Karim, in the meanwhile as it was noted, cemented his stay at Frogmore cottage, filling it with souvenirs and presents from the queen. More Indian Muslim servants joined the queen’s entourage and the queen was at times seen to be conversing with them in Urdu over breakfast. All unsavory for the British nobility and not in line with their snobbery, as anybody would conclude. The queen talking in Urdu, to her servants!
In 1896, Karim took another trip to India and the British planned to have him surveilled, due to his proximity with people such as Rafiuddin, who they felt was joining up with others against the British empire. On Abdul’s return he found that the palace had started a revolt against the special privileges he was getting but that the queen was firmly on his side. The queen made it very clear that she would not tolerate race prejudice, and petty jealousness about a superior servant like the Munshi.
There are some who say he took advantage of her, ever demanding more and more, shouting at the old matriarch and so on, soon to become the most hated in the palace, but that portrait appears to be generally painted wrong, to me, though there could be some elements of truth in them.
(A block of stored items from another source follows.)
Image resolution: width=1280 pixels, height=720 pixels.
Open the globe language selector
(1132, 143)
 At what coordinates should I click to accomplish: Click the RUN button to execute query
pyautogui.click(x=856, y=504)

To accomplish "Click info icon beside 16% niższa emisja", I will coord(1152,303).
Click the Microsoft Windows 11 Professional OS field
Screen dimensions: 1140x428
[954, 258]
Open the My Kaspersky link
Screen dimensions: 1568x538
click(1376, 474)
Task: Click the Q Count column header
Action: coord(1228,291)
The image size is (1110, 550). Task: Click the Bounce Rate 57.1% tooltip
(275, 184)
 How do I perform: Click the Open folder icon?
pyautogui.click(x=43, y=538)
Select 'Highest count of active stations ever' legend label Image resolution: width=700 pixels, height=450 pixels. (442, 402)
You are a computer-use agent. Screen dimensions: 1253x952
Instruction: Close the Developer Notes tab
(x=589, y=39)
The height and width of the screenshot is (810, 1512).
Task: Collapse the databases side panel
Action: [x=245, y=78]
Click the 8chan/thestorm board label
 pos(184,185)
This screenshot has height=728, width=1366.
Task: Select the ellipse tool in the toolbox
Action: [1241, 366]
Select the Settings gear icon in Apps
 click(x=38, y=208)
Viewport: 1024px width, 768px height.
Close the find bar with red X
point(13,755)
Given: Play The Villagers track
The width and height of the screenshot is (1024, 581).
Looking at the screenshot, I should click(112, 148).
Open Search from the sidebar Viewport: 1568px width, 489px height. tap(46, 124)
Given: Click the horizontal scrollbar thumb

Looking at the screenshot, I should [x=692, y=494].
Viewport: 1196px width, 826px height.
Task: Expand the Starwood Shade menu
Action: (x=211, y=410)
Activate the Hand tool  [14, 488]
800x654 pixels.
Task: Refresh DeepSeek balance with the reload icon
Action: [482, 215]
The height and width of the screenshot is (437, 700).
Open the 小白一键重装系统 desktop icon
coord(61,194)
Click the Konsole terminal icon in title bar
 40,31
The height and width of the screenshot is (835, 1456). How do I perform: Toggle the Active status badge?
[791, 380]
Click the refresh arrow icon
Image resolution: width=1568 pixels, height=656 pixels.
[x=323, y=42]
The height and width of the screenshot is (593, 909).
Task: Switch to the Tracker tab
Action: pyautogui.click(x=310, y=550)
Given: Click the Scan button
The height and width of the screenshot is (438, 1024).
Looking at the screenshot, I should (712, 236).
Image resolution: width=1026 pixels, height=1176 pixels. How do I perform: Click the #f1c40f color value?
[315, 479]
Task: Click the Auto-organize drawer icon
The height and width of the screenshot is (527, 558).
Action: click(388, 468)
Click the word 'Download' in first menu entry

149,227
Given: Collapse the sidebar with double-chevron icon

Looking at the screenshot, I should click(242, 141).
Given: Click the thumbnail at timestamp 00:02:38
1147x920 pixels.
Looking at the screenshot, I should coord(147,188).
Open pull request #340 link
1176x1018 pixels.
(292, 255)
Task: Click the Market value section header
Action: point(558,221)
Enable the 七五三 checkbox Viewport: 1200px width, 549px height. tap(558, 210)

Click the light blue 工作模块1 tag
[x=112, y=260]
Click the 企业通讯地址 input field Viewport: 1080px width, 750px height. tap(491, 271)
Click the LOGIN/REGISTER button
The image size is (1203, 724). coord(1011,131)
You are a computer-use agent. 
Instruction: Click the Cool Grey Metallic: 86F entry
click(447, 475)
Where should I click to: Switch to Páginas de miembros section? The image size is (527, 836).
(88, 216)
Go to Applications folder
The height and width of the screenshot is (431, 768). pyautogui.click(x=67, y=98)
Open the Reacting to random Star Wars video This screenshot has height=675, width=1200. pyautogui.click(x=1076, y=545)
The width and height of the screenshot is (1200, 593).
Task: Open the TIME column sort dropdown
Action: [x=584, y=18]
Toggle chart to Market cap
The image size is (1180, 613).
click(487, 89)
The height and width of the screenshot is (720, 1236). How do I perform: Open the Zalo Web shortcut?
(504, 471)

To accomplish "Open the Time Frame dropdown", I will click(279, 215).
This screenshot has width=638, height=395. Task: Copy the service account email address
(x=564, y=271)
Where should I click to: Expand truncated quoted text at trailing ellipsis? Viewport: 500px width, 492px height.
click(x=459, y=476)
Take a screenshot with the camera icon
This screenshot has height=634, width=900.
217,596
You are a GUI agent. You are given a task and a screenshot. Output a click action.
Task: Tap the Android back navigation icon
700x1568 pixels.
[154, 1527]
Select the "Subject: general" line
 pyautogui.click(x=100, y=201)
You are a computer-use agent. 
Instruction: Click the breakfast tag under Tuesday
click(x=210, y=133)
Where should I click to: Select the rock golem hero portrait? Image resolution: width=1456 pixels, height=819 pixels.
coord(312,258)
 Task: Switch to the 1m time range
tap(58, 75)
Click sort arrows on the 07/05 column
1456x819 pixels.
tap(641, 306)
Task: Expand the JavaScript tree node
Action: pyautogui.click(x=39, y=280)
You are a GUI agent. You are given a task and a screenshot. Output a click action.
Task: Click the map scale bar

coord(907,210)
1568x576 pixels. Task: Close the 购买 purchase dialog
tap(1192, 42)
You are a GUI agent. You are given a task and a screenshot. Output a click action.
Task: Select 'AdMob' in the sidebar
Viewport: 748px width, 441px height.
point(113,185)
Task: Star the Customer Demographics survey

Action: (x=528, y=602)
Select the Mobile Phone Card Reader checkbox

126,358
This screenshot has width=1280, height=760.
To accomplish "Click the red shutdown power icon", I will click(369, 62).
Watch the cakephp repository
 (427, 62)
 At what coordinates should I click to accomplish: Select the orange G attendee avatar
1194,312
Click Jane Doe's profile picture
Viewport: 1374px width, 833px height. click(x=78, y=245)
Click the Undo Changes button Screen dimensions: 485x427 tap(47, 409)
Sir James Reid probably had other reasons to be sore with the Munshi – It appears that he was asked on one occasion to supply to the Munshi's father a huge supply of drugs including six pounds of laudanum, two ounces of pure strychnine and enough poisons, he estimated, "to kill 15,000 grown men or an enormously larger number of children". This naturally raised heckles on his neck and he was wary of Abdul Karim ever after.
By 1897, the Munshi was also getting exasperated with the rough atmosphere in the palace and suggested that he will resign, as the queen upped the ante and wrote again in his support and expressing disgust, that her own British people, even her doctor Reid were spying on her and the Munshi’s movements.
The palace heated up, with Dr Reid talking about how low class the Munshi was, and that his father
In Jan 1901, the 81 year old queen passed away peacefully. Abdul Karim was allowed to say his personal farewell and see the queen’s body and walk in the funeral procession. This could not be refused as it had been willed so by the queen. A lock of Scotsman John Brown's hair, along with a picture of him, was placed in her left hand and concealed from the view of the family by a carefully positioned bunch of flowers. Items of jewelry included the wedding ring of John Brown's mother, given to her by Brown in 1883. That, I assume, may have provided consolation to those who felt she had given her heart to the Munshi Abdul Karim, 42 years her junior. The Victorian era had ended.
That was the end, the new king, Victoria’s son, the pompous Edward VII made sure all the queen’s Indian servants were quickly rounded up, all their presents and letters and other effects confiscated, and unceremoniously bundled back to India.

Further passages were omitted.